Here’s a quandary for our news media’s editors to consider: What constitutes a group?
Affiliation with a group gives an individual extra stature, but what if the group is an invention? If your poker club agrees the train tracks through downtown should be buried, can you be a group? If you called yourselves Citizens for Quiet Nights, would AmTrak have to listen to you?
Case in point: Residents for Responsible Rapid Transit. That sounds like a group we’d all like to join. When do they meet? Who are their officers? What is their budget? No such group actually exists, at least as far as Oregon’s Secretary of State is concerned. Without such public filings, how do we know who they are or what they really stand for?
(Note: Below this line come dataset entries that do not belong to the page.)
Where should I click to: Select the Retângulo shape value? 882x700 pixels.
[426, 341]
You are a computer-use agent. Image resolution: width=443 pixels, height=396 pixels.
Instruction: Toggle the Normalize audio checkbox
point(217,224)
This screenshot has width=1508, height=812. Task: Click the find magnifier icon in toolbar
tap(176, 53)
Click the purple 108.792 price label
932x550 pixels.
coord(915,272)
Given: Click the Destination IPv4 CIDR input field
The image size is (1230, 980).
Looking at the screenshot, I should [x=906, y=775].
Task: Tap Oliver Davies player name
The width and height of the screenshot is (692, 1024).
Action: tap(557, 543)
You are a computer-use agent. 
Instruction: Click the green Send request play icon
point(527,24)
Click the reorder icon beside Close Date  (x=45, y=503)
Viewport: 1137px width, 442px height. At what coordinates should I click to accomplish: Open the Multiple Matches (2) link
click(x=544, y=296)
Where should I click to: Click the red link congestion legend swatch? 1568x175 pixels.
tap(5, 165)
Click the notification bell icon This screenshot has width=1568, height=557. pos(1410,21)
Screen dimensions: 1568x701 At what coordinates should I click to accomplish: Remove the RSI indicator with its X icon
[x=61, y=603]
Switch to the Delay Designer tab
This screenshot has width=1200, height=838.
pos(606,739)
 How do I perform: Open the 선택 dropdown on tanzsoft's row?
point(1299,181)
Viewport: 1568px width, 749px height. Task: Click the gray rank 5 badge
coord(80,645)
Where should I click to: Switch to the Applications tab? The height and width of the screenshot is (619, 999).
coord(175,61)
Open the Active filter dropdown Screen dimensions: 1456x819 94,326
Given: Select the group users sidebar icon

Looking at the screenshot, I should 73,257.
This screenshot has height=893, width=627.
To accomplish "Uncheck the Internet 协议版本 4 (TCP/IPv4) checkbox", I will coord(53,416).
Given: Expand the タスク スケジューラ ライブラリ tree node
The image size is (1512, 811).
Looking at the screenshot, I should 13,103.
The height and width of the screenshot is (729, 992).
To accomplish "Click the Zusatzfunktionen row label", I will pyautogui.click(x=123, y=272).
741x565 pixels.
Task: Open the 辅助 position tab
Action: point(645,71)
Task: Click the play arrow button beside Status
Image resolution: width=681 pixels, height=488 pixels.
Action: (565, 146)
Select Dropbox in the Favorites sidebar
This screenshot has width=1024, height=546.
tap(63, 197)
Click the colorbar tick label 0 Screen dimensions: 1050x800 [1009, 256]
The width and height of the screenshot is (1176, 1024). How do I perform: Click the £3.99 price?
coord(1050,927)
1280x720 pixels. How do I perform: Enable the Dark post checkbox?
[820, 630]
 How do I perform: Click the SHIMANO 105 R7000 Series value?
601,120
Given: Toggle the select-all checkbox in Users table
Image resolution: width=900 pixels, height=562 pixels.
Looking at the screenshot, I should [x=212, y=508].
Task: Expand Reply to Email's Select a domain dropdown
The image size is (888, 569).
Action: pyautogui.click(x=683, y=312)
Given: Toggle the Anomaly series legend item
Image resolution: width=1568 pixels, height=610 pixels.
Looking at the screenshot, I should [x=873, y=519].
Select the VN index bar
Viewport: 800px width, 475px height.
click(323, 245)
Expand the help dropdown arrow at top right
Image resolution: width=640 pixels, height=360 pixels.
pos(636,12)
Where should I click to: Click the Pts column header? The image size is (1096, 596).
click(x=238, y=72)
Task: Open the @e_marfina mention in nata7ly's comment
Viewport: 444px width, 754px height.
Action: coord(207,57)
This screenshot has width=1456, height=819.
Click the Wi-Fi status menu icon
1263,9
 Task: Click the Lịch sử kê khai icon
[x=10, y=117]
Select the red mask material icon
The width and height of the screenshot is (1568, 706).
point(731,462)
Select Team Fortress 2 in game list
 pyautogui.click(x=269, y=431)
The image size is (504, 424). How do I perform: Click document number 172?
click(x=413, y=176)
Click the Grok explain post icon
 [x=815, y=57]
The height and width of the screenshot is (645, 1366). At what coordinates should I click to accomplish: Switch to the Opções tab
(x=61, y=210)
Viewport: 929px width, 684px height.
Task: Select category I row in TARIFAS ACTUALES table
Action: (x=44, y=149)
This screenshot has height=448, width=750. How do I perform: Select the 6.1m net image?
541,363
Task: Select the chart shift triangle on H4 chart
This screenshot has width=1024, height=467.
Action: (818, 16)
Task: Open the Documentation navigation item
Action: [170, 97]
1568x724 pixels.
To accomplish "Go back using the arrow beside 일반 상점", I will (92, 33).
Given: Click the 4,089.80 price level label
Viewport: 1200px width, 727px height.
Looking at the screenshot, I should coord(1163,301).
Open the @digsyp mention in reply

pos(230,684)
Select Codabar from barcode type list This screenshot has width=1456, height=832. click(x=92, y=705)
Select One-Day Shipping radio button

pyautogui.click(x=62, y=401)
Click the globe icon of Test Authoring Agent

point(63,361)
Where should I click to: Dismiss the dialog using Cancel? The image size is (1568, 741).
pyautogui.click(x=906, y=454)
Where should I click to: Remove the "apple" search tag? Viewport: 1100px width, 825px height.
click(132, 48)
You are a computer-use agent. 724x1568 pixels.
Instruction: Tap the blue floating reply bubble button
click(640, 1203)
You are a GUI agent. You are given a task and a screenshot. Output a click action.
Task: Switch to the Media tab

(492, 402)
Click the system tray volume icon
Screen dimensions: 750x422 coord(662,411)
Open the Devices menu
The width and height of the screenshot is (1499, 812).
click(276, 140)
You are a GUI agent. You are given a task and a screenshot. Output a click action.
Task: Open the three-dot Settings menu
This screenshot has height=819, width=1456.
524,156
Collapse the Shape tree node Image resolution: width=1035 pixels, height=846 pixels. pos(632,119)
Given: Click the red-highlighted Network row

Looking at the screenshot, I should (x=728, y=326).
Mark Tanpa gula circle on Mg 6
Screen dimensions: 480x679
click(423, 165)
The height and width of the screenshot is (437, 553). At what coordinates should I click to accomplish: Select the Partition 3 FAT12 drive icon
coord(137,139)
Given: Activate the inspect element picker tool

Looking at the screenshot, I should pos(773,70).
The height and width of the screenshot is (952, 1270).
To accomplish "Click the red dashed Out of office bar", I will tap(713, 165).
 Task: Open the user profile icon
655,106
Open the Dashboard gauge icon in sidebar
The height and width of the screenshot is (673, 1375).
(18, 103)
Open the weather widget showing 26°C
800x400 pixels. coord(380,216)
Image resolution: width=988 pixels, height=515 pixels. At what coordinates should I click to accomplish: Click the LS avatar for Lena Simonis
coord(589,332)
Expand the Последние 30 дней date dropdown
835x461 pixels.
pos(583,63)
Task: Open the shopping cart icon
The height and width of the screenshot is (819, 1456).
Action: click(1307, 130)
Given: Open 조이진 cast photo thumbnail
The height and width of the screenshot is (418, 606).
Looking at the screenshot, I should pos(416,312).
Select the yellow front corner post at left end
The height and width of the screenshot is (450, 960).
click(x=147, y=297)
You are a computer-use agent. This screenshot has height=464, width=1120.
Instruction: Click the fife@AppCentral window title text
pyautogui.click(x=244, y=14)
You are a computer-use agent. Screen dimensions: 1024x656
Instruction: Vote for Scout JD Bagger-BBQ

Might it be two neighbors from the residential stretch of West 11th Avenue, who worry that a westbound EmX line will bisect their neighborhood? We don’t know.
What we are told is that they are “residents for responsible rapid transit (3RT).” No filings with the state, no offices, not even a Web site. Only a name, chosen by themselves. Couldn’t they just as easily be NIMBYs Opposed To Nodal Opportunities Working (N.O.T.N.O.W.)?
The Eugene Area Chamber of Commerce, since 1902, has served its 1400 members with a full staff and a budget of over $1.2 million.
Yet the two “groups” are often given equal stature in the news media.
Group definition helps you then distinguish between a spokesperson and an outspoken person. Both have value. Presumably, the latter, speaking only for themselves, can be less careful and more inventive. As individuals, they can be wrong more often. When they are right, they are often first.
Jerry Allen for decades has been “the voice of the Ducks,” so he’s necessarily careful. Retired Register-Guard columnist Don Bishoff, by contrast, was always the voice of Don Bishoff.
The latter is the role I’ve been able to play here on this page these last two years. I’ve enjoyed it.